苯并[a]芘被P450酶氧化生成高致癌的环氧苯并[a]芘

图2. 苯并[a]芘被P450酶氧化生成高致癌的环氧苯并[a]芘。

DNA 损伤也可能是由内源代谢或生化反应导致,其中一些过程还未被充分了解。6 水解反应可以将核苷酸碱基从DNA链上部分或全部切割下来。连接嘌呤碱基(腺嘌呤或鸟嘌呤)和脱氧核糖磷酸链的化学键在被称为脱嘌呤的过程会自发断裂。在哺乳动物细胞中,每天估计会发生10,000次脱嘌呤事件。7 而脱嘧啶(从胸腺嘧啶或胞嘧啶中失去嘧啶碱基)的发生概率会比脱嘌呤低20-100倍。

脱氨基作用是指在细胞内,腺嘌呤、鸟嘌呤和胞嘧啶环失去氨基,分别变成次黄嘌呤、黄嘌呤和尿嘧啶。DNA修复酶能够识别并修正这些异常碱基。但是,未被修正的尿嘧啶在之后的DNA复制过程中可能会被误读为胸腺嘧啶从而产生C→T点突变。

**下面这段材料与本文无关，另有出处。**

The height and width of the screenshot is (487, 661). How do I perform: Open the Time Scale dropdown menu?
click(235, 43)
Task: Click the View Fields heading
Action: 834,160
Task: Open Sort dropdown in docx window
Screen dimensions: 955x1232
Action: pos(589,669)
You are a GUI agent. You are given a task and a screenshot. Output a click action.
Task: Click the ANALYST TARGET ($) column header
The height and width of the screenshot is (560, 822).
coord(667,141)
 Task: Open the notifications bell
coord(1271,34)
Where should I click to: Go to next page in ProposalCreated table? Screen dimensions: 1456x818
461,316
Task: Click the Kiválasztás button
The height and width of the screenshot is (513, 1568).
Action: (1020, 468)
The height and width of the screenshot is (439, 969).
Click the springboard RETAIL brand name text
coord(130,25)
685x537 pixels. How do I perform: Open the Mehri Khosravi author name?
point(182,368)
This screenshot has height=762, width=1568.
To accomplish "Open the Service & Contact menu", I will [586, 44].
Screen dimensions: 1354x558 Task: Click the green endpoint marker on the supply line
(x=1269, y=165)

DNA甲基化是由细胞内的S-腺苷甲硫氨酸(SAM)反应引起的一种特殊形式的烷基化。SAM是一种细胞内代谢中间体,含有高活性的甲基基团。在哺乳动物的细胞中,甲基化发生在胞苷碱基(C)的胞嘧啶环的5号位置上,对应鸟嘌呤碱基(G)的5’,即序列CpG。甲基化产物5-甲基胞嘧啶的自发的脱氨基作用是突变错误的一个主要来源。氨基的丢失会产生一个胸腺嘧啶碱基,后者不会被DNA修复酶认定为异常碱基, 从而使得这一置换在DNA复制中被保留,形成C→T点突变(见图3)。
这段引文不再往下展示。